→ **EXERCISE AIM**: Find how many lines in the entries below carry the word "Racing" and answer with only that figure.

→ **SUPPLIED MATERIAL**:
○ ○ ○ ○ ○
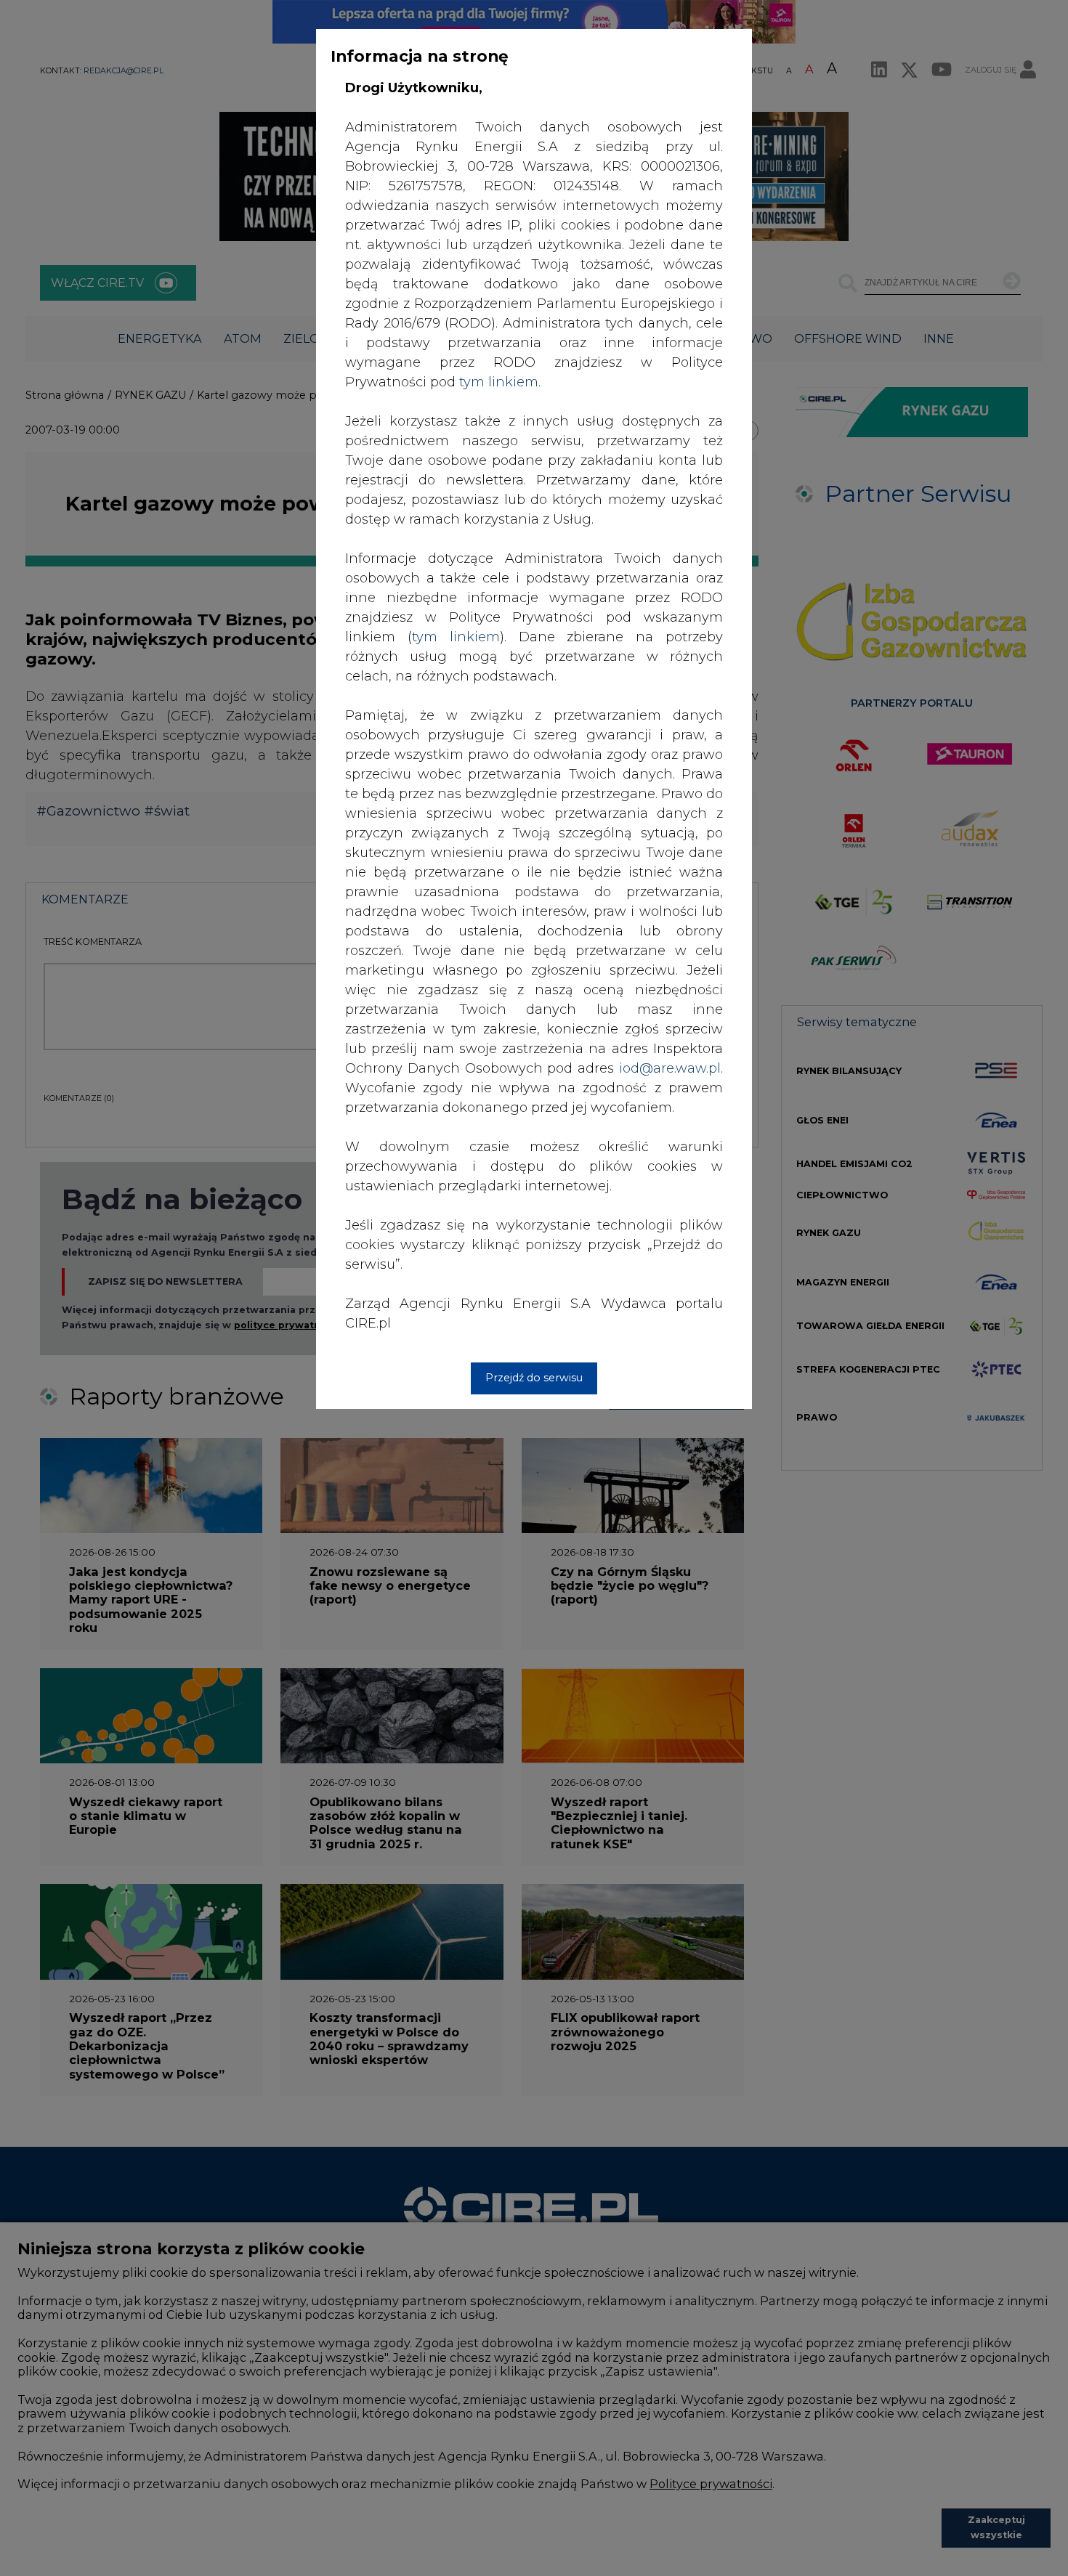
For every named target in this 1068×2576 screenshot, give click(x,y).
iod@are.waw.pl (670, 1068)
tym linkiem (456, 637)
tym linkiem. (500, 382)
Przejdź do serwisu (534, 1377)
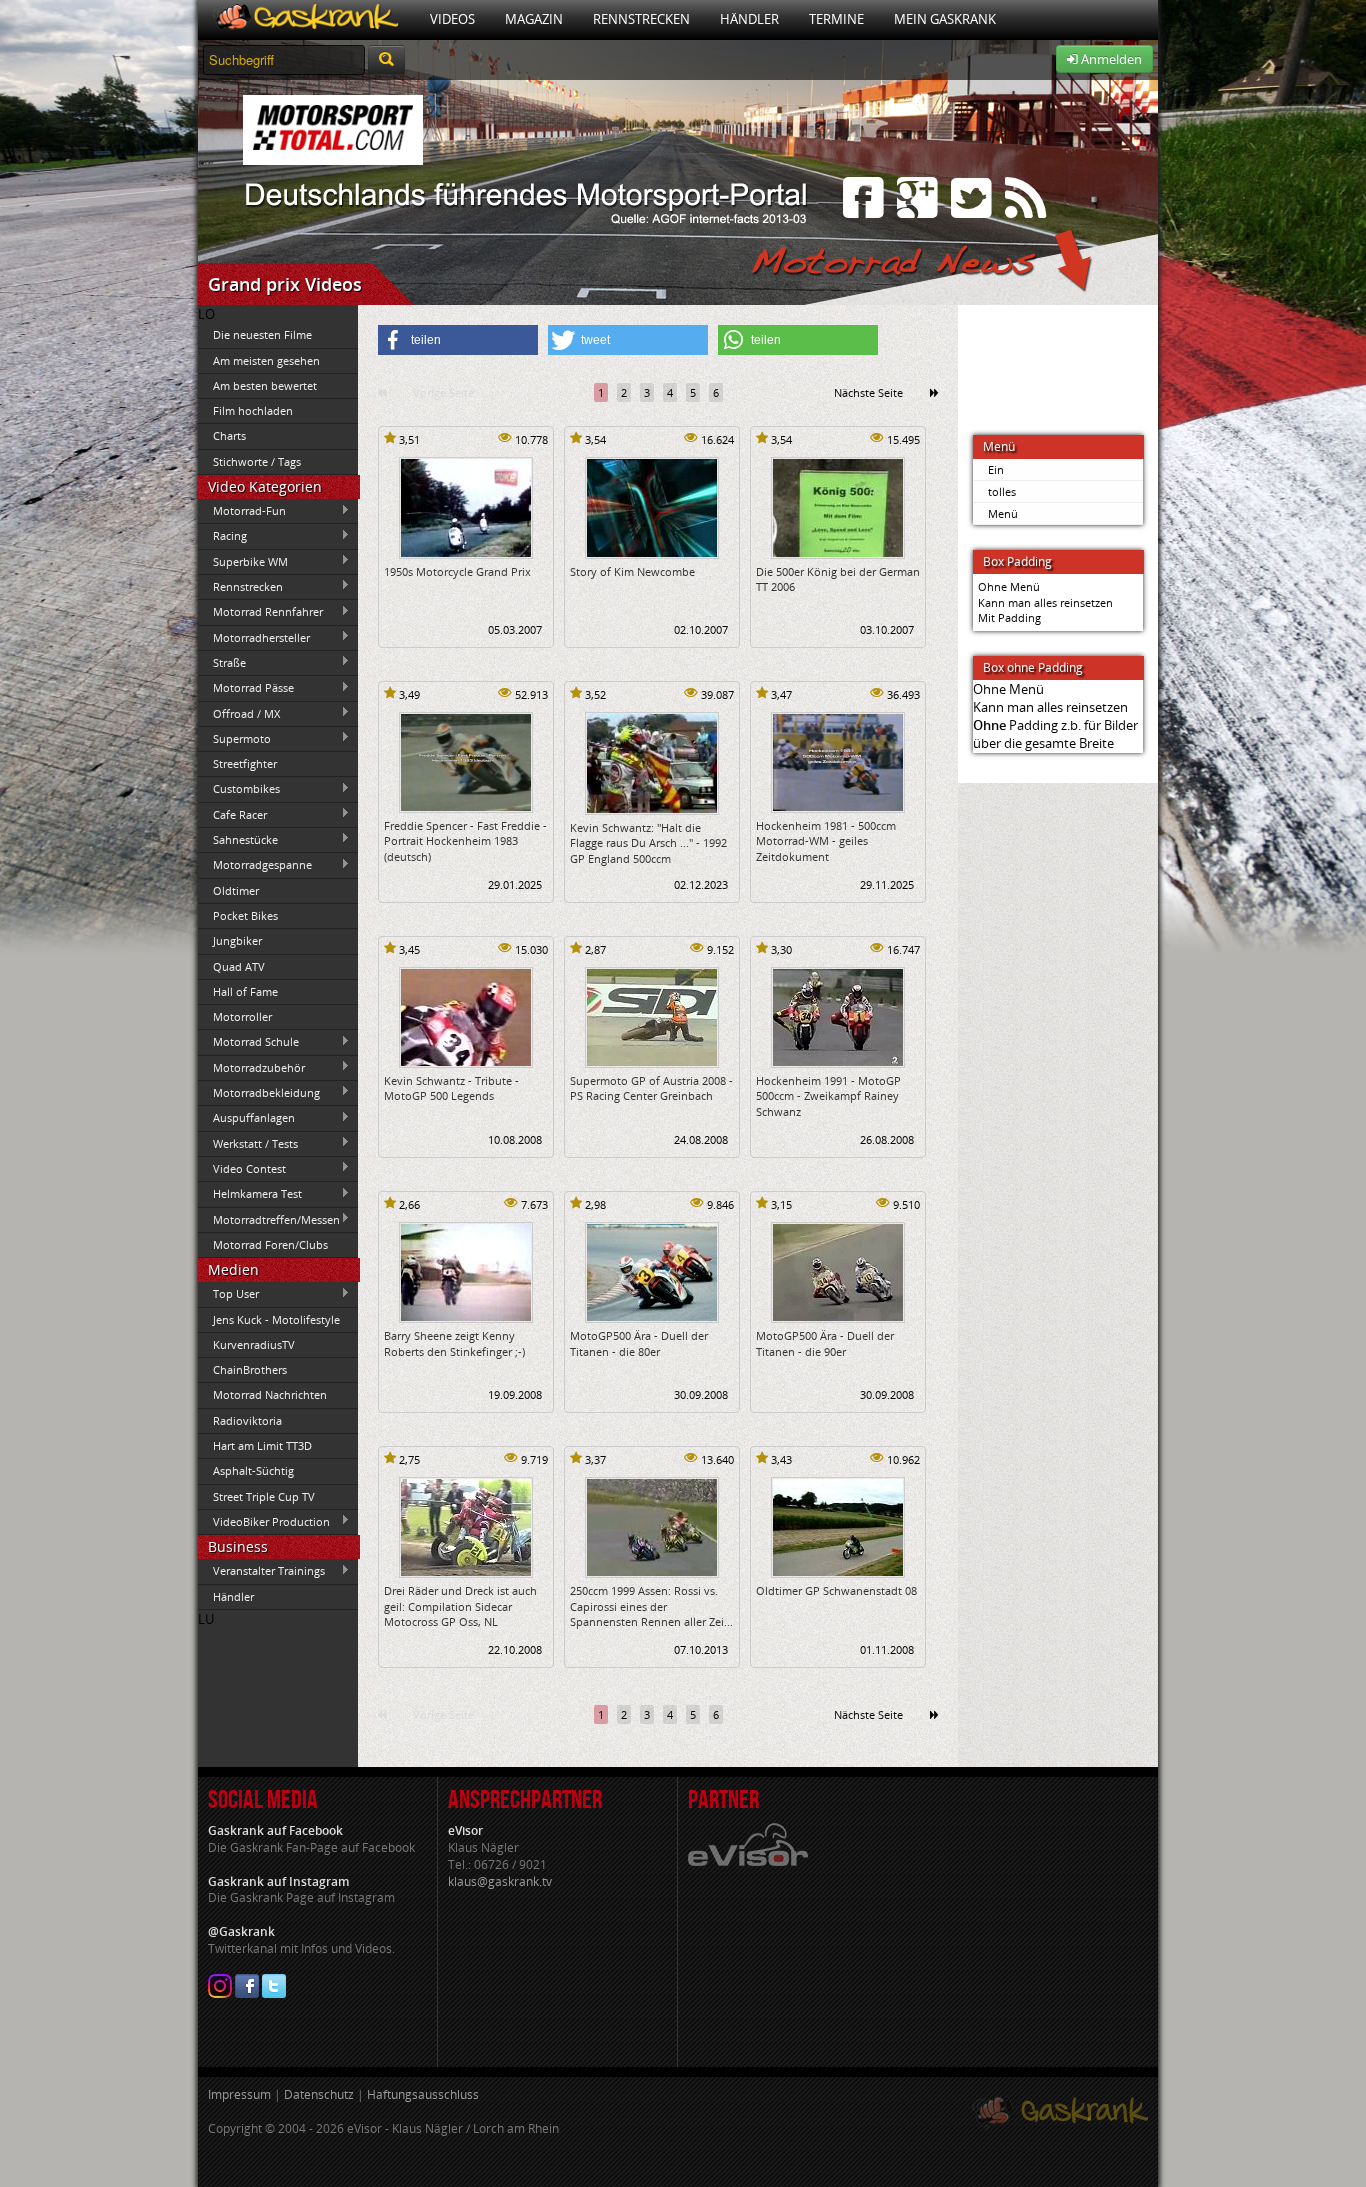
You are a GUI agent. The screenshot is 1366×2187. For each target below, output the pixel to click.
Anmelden (1110, 59)
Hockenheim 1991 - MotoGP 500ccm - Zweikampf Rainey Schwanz (828, 1096)
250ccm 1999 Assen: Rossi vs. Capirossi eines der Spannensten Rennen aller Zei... (651, 1606)
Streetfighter (245, 763)
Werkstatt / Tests (248, 1143)
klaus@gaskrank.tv (500, 1881)
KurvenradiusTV (254, 1344)
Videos (452, 19)
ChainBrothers (250, 1369)
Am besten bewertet (265, 385)
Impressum (239, 2094)
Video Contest (242, 1168)
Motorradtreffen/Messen (269, 1219)
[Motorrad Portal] (306, 19)
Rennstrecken (641, 19)
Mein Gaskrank (945, 19)
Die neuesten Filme (262, 334)
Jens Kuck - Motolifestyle (276, 1319)
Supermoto (234, 738)
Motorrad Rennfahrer (260, 612)
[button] (458, 340)
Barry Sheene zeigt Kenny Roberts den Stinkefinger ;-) (454, 1343)
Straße (222, 662)
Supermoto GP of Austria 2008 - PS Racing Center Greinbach (651, 1088)
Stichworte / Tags (257, 461)
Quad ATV (239, 966)
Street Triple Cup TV (264, 1496)
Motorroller (242, 1016)
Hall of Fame (245, 991)
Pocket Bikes (245, 915)
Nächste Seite (868, 392)
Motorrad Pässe (246, 688)
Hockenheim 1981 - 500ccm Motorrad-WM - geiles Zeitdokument (826, 841)
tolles (1002, 491)
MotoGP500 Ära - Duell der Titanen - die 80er (639, 1343)
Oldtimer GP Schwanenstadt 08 (836, 1590)
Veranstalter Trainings (261, 1571)
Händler (749, 19)
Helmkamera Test (250, 1194)
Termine (836, 19)
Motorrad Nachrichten (270, 1394)
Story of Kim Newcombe (632, 571)
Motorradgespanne (255, 865)
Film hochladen (253, 410)
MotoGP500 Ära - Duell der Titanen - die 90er (825, 1343)
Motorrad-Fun (242, 511)
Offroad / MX (239, 713)
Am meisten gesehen (266, 360)
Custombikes (239, 789)
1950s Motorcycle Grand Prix (457, 571)
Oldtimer (236, 890)
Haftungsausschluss (423, 2094)
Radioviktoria (247, 1420)
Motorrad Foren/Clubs (270, 1244)
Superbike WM (243, 561)
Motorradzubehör (251, 1067)
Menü (1003, 513)
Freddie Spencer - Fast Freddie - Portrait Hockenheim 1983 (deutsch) (465, 841)
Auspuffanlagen (246, 1118)
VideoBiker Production (264, 1521)
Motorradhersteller (254, 637)
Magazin (534, 19)
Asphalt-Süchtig (253, 1470)
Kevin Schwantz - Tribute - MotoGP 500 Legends (451, 1088)
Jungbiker (237, 940)
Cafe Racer (232, 814)
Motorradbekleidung (259, 1092)
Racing (222, 536)
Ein (996, 469)
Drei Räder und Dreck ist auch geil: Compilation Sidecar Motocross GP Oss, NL (460, 1606)
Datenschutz (319, 2094)
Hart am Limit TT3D (262, 1445)
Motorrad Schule (248, 1042)
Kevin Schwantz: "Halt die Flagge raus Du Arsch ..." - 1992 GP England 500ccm (648, 843)
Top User (228, 1294)
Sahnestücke (238, 839)
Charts (229, 435)
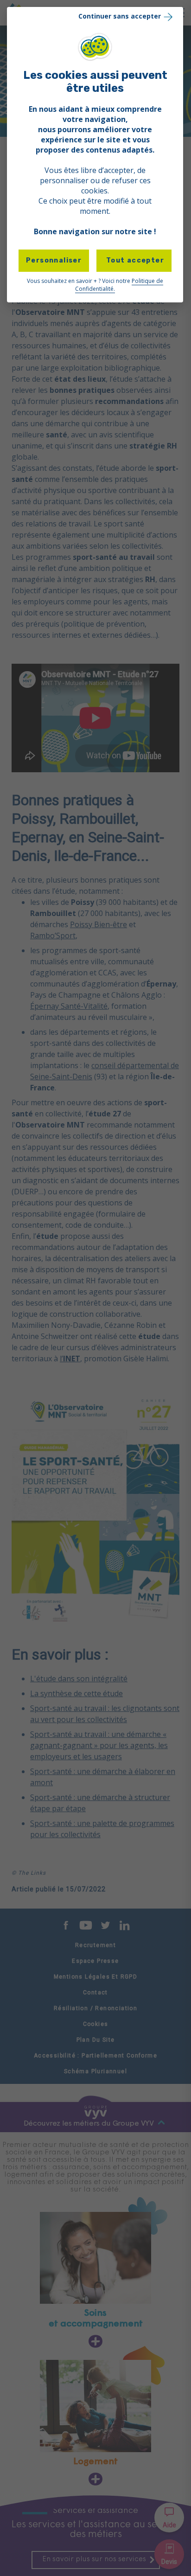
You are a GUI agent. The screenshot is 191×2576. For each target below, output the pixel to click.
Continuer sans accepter (119, 16)
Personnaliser (54, 260)
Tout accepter (134, 260)
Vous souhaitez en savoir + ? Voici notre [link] (95, 285)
○ ○ ○ ○ ○
→ **YOUR RESPONSE**: 2